* _What this task involves_: Could you write out the material again, starting with the line that contains "Find the location" and going on through the line that contains "center [224, 1050].", substituting "image" for "screenshot" and keeping everything else unchanged?

* _Extracted data_:
◆ ◆ ◆ ◆
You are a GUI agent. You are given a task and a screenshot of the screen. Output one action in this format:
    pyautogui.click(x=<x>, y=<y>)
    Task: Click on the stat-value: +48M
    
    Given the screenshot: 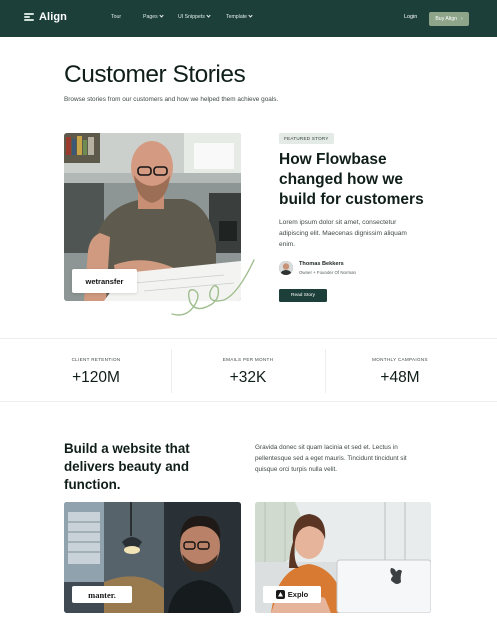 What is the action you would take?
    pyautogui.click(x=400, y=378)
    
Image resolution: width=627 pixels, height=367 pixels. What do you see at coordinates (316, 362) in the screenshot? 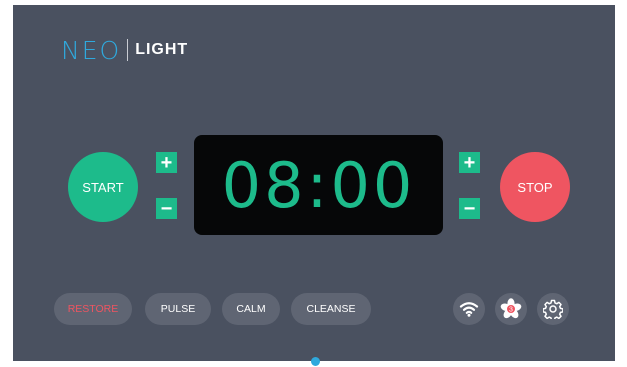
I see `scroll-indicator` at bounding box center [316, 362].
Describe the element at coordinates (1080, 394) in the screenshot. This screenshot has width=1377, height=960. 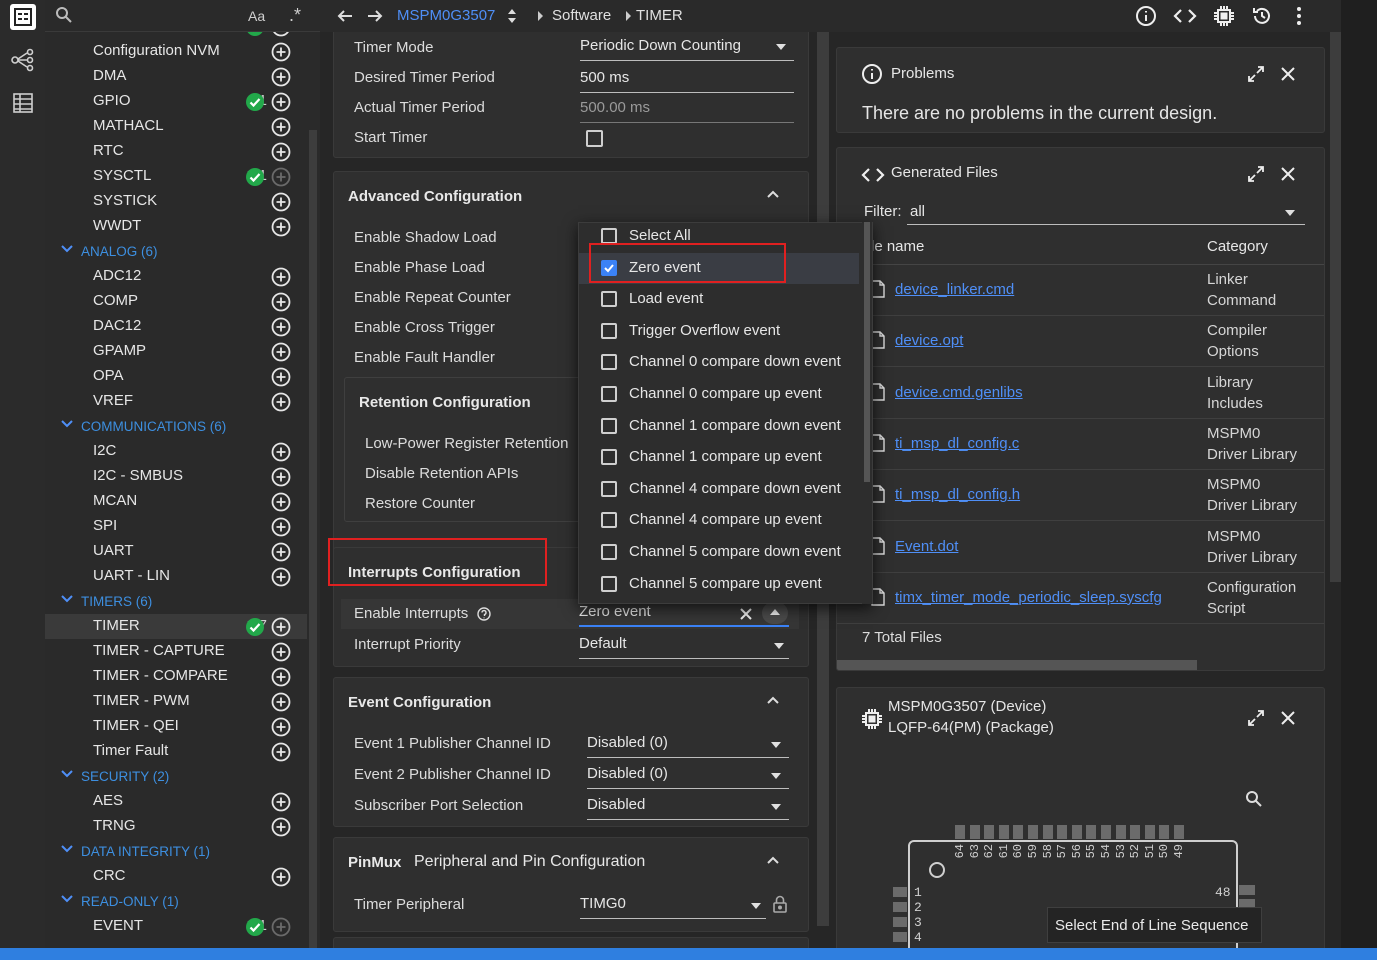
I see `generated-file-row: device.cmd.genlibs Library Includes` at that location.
◆ ◆ ◆ ◆
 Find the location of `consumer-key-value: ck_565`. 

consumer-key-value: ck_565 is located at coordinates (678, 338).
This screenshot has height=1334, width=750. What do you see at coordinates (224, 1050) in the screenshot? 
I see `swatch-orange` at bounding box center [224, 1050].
◆ ◆ ◆ ◆
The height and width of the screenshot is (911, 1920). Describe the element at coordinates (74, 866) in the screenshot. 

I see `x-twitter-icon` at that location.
◆ ◆ ◆ ◆
* _Output_:
 Find the location of `consumer-key-value: ck_565`. 

consumer-key-value: ck_565 is located at coordinates (678, 338).
This image has height=1334, width=750. What do you see at coordinates (224, 1050) in the image? 
I see `swatch-orange` at bounding box center [224, 1050].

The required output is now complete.